Pull out each line of the entries below that contains the word "This", and copy those lines unchanged.
** Start of MATERIAL FOR THE TASK **
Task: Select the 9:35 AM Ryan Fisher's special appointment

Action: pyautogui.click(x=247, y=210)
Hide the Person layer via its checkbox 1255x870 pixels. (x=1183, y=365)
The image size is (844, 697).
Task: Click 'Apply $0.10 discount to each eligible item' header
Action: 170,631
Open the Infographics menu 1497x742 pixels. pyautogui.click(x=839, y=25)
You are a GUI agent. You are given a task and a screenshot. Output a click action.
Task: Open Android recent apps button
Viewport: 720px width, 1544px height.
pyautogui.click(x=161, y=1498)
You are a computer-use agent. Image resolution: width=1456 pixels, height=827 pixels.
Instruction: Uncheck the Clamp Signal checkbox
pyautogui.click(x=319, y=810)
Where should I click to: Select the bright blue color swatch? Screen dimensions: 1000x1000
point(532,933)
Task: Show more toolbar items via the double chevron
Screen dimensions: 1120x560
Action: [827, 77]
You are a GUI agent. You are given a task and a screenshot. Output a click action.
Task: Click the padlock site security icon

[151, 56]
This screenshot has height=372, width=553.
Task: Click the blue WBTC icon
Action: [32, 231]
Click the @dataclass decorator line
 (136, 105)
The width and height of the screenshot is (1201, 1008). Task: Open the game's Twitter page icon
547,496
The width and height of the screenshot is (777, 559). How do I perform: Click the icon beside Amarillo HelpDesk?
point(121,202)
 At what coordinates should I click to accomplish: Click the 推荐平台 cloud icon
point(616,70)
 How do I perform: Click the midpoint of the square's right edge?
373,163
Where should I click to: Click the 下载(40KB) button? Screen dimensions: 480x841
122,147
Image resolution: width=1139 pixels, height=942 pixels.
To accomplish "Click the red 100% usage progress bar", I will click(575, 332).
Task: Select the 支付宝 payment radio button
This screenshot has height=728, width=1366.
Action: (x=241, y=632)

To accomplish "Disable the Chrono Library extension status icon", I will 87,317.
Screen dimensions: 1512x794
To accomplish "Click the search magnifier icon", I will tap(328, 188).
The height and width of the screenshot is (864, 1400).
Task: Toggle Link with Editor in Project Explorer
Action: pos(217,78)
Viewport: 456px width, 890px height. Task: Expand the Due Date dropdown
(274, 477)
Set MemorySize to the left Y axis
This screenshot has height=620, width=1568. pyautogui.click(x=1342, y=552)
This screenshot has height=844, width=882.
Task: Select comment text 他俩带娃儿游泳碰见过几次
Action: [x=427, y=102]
** End of MATERIAL FOR THE TASK **
COMPLETE OUTPUT:
This screenshot has height=372, width=553.
This screenshot has height=728, width=1366.
This screenshot has height=620, width=1568. pyautogui.click(x=1342, y=552)
This screenshot has height=844, width=882.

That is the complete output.